Основной носитель информации в семенах ивы, муравьях и вообще во всех живых клетках имеет не электронную, а химическую природу. В данном случае используется способность некоторых типов молекул к “полимеризации”, то есть к объединению в протяженные цепи какой угодно длины. Полимеры бывают самыми разными. Например, полиэтилен — полимеризованный этилен — состоит из небольших молекул вещества, называемого этиленом, собранных в длинные цепочки. А крахмал и целлюлоза — это полимеризованные сахара. Некоторые из полимерных цепей неоднородны: они образованы не одинаковыми небольшими молекулами вроде этилена, а двумя или более разновидностями таких молекул.

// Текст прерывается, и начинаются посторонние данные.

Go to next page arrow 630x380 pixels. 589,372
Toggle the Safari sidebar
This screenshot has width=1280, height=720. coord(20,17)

Едва в полимерной цепи возникает подобная гетерогенность, как сразу же становится теоретически возможно и возникновение информационных технологий. Если цепь состоит из двух видов молекул, то ничто не мешает обозначить их как 1 и 0 и — при условии что цепь достаточно протяженна — хранить на ней любое количество информации любого сорта. Те полимеры, которые используются для этой цели в живых клетках, называются полинуклеотидами. Две основные разновидности полинуклеотидов сокращенно называются ДНК и РНК. Обе представляют собой цепочки из небольших молекул, называемых нуклеотидами. Как у ДНК, так и у РНК цепи гетерогенные, состоящие из нуклеотидов четырех разных типов. Тут-то, разумеется, и открывается возможность для хранения информации. Информационная технология живой клетки использует не два различных состояния, 1 и 0, а целых четыре, которые мы можем условно обозначить как А, Т, Ц и Г. Принципиальная разница между нашей двоичной информатикой и технологией живых клеток, использующей четырехзначный код, совсем невелика.

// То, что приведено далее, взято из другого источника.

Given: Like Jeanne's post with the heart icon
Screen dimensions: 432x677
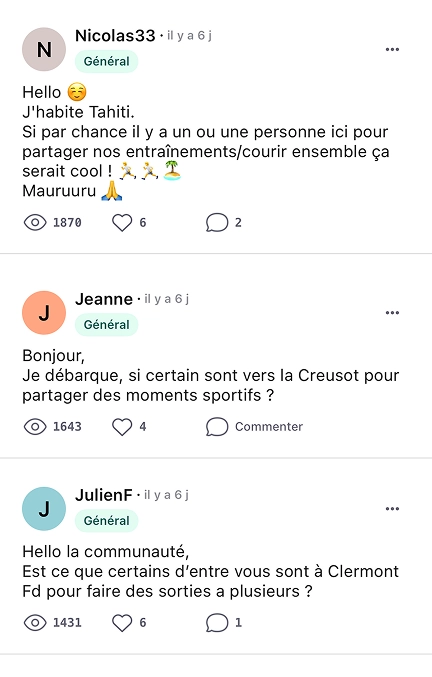Looking at the screenshot, I should (x=122, y=427).
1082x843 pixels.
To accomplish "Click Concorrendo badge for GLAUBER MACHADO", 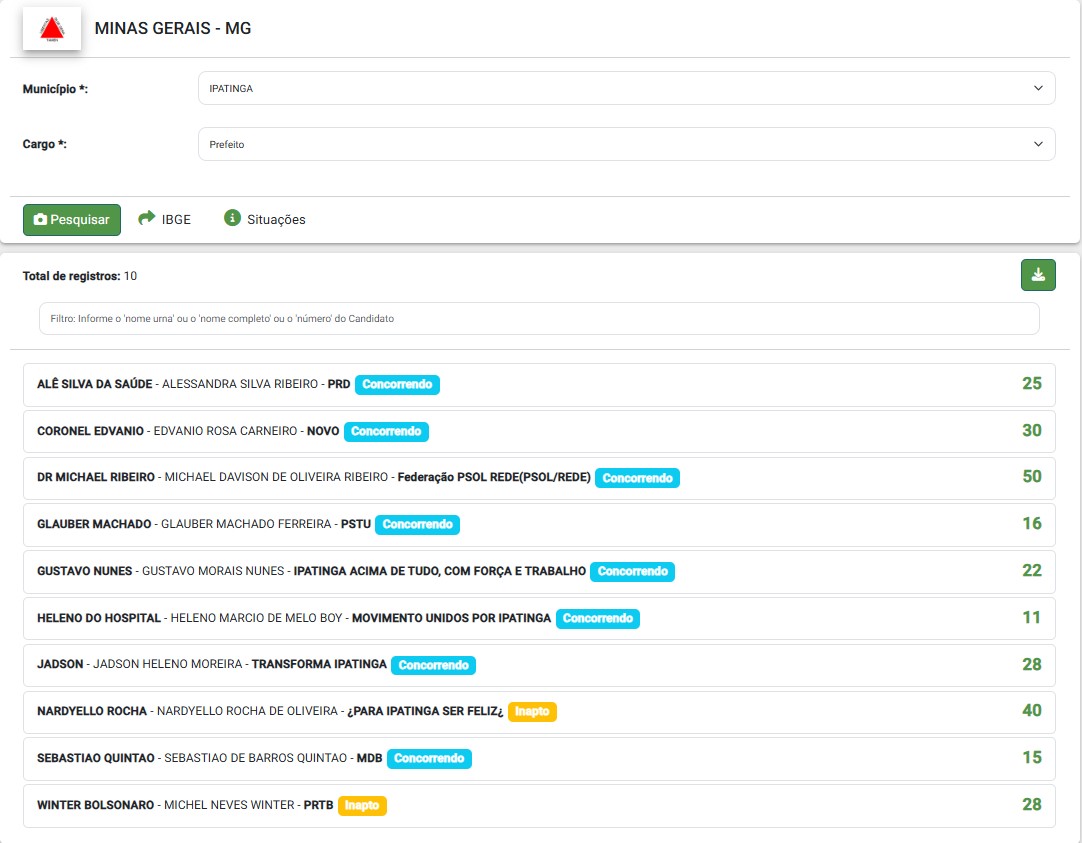I will point(418,524).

В конце главы 1 я уже упоминал, что информационной емкости одной человеческой клетки достаточно для того, чтобы вместить Британскую энциклопедию, все 30 томов, три или четыре раза с лишним. Соответствующая цифра для семян ивы или для муравьев мне неизвестна, но она будет не менее ошеломляющей. В ДНК одного спермия лилии или сперматозоида саламандры хватит емкости, чтобы разместить 60 копий Британской энциклопедии. Количество информации в ДНК некоторых амеб, несправедливо называемых “простейшими”, соответствует 1000 Британских энциклопедий.

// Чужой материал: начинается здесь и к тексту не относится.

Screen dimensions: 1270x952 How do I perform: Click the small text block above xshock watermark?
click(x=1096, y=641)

Как ни удивительно, но на самом деле в клетке — человеческой, скажем, — используется, по-видимому, не более 1 % генетической информации, что примерно соответствует одному тому Британской энциклопедии. Зачем нужны остальные 99 %, никому не известно. В одной из своих предыдущих книг я высказал предположение, что эта ДНК может быть паразитической, находящейся на иждивении у работающего 1 %, — данная мысль позже была подхвачена молекулярными биологами под именем теории “эгоистичной ДНК”. У бактериальной клетки информационная емкость примерно в 1000 раз меньше, чем у человеческой, и используется практически полностью — для паразитов места маловато. Она способна вместить “всего-навсего” одну копию Нового Завета!